(Exercise prompt): The lines of the records that include "computer" should all be copied.

[Records drawn from a dataset]
-- Opening Marker --

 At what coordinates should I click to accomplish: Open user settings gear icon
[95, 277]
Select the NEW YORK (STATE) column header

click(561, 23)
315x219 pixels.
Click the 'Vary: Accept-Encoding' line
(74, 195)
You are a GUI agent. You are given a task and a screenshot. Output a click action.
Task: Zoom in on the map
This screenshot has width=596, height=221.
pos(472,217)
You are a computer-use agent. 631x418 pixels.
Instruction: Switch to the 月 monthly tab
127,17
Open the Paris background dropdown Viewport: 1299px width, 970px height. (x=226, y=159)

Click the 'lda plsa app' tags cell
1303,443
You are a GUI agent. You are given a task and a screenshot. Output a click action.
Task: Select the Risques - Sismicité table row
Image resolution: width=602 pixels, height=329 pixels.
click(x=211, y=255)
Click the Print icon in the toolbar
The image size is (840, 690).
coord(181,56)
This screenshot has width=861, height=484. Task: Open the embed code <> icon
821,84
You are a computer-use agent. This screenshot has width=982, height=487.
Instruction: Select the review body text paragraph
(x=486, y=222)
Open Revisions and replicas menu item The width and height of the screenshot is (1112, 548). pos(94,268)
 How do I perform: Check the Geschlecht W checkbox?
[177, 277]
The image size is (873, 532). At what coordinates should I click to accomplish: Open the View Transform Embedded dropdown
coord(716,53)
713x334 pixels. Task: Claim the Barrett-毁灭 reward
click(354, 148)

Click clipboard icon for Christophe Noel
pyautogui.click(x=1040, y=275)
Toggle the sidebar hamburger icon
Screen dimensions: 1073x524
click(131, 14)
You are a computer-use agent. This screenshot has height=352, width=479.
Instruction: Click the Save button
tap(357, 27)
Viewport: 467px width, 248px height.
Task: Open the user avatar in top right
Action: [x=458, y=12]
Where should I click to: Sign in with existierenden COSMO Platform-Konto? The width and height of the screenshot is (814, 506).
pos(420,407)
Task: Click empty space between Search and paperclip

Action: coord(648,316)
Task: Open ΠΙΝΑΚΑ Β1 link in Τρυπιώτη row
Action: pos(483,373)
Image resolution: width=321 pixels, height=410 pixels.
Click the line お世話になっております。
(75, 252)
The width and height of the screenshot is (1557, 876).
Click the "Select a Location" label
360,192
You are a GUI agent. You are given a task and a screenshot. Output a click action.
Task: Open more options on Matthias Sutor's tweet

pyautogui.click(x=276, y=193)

-- Closing Marker --

(Answer):
You are a computer-use agent. 631x418 pixels.
You are a computer-use agent. This screenshot has width=982, height=487.
You are a computer-use agent. This screenshot has height=352, width=479.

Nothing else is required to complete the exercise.